** TASK INSTRUCTIONS **
Return, word for word, the lines of the listing below from the one with "You are a computer-use agent." through the one with "The image size is (959, 613).", and no other lines.

========

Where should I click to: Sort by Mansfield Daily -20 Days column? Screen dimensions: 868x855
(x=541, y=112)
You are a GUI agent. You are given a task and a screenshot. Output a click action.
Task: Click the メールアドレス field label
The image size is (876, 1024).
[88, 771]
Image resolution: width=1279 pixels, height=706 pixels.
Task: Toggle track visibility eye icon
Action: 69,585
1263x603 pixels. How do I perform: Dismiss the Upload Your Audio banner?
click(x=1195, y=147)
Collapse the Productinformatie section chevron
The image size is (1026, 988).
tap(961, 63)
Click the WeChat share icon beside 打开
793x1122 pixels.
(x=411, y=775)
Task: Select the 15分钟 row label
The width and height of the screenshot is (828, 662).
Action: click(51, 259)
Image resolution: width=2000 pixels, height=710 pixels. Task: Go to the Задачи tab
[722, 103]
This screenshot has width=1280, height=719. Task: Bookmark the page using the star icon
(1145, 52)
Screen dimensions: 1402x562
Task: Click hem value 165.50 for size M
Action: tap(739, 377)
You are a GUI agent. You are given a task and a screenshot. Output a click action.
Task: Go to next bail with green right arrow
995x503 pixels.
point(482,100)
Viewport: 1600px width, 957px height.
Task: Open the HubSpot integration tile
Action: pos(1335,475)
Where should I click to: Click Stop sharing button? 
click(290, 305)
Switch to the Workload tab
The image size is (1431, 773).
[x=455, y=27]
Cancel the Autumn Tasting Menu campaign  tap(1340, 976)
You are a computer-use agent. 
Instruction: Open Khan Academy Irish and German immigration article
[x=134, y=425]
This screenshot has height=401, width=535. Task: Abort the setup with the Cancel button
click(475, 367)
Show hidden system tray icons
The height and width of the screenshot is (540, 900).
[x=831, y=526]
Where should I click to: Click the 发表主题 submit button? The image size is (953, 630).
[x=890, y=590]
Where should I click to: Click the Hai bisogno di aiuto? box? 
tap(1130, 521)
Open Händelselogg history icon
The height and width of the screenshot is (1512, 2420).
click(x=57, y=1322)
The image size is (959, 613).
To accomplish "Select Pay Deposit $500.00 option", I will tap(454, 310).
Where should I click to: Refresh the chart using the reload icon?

========

** RESPONSE TO THIS TASK **
You are a computer-use agent. 
Instruction: Open Khan Academy Irish and German immigration article
[x=134, y=425]
This screenshot has height=401, width=535. Task: Abort the setup with the Cancel button
click(475, 367)
Show hidden system tray icons
The height and width of the screenshot is (540, 900).
[x=831, y=526]
Where should I click to: Click the 发表主题 submit button? The image size is (953, 630).
[x=890, y=590]
Where should I click to: Click the Hai bisogno di aiuto? box? 
tap(1130, 521)
Open Händelselogg history icon
The height and width of the screenshot is (1512, 2420).
click(x=57, y=1322)
The image size is (959, 613).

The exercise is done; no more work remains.